4o Congresso da Seud em Florença Um fórum único para atualização em doenças benignas do útero Fernando Reis Professor livre-docente associado do Departamento de Ginecologia e Obstetrícia da Faculdade de Medicina da Universidade Federal de Minas Gerais e professor visitante da Universidade de Siena

A Society for Endometriosis and Uterine Disorders (Seud) é o principal fórum global para discussão aprofundada e integrada das doenças benignas do útero. Seu quarto congresso reuniu em Florença, na Itália, o número recorde de 1.500 participantes provenientes de mais de 70 países. As sessões plenárias abordaram a endometriose sob todos os aspectos, com novas hipóteses e evidências para explicar a predisposição genética, o desequilíbrio imunológico, a regulação hormonal e as novas possibilidades terapêuticas resultantes desse conhecimento.

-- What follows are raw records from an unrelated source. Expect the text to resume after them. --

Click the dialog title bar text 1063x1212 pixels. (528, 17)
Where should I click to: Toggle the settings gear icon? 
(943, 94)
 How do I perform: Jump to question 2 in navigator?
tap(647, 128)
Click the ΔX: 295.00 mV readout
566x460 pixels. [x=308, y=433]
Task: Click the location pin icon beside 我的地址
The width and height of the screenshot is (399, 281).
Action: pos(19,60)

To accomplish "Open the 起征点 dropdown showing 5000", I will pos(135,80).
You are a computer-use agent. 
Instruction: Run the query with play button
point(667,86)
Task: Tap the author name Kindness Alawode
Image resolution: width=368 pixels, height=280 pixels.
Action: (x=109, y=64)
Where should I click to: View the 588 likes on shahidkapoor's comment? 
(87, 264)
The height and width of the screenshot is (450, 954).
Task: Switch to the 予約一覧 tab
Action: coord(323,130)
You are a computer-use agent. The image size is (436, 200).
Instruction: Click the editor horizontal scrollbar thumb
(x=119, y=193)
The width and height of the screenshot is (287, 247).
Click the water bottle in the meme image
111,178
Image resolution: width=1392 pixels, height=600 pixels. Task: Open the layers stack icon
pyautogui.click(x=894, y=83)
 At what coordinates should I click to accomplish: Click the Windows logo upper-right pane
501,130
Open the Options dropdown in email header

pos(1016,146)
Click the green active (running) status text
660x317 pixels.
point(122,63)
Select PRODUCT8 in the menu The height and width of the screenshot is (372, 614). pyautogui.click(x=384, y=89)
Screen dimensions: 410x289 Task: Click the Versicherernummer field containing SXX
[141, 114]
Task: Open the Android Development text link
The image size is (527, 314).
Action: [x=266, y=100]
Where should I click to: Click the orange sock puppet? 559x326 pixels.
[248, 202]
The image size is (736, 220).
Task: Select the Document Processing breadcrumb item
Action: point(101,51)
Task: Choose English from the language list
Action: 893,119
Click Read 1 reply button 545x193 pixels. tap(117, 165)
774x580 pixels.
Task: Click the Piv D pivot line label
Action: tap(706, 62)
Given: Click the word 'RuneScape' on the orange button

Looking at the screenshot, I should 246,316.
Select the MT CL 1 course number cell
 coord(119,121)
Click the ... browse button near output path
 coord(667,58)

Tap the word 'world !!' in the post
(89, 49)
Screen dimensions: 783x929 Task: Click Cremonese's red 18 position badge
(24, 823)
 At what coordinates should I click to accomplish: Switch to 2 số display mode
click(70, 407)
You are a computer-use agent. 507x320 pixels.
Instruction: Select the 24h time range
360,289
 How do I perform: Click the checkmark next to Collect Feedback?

Outra sessão plenária discutiu com profundidade o diagnóstico da adenomiose, considerando até sua coexistência com a miomatose uterina e os desafios encontrados no diagnóstico por imagem. Teve especial destaque a sessão dedicada aos fenótipos e manifestações clínicas da miomatose uterina, um tema clássico que tem sido amplamente revisto nos últimos anos, com a descoberta de novos mecanismos patológicos associados ao surgimento e crescimento dos miomas. Em uma conferência magistral, a professora Hilary Critchley, da Universidade de Edimburgo, na Escócia, dissertou sobre o estado da arte no manejo dos sintomas da miomatose uterina e identificou diversas lacunas de evidência científica sobre a eficácia dos tratamentos mais comumente utilizados. O congresso também teve uma extensa programação cirúrgica, com demonstrações ao vivo, apresentações de vídeos, cursos e simpósios. Houve especial destaque para a abordagem de pacientes complexas e a individualização da estratégia terapêutica. Membros da SBE participaram de toda a programação do evento e apresentaram trabalhos inéditos realizados no Brasil e em redes de colaboração internacional. O próximo congresso da Seud será em Montreal, no Canadá, de 16 a 18 de maio de 2019, com o tema central Uterine bleeding and fibroids: from bench to bedside.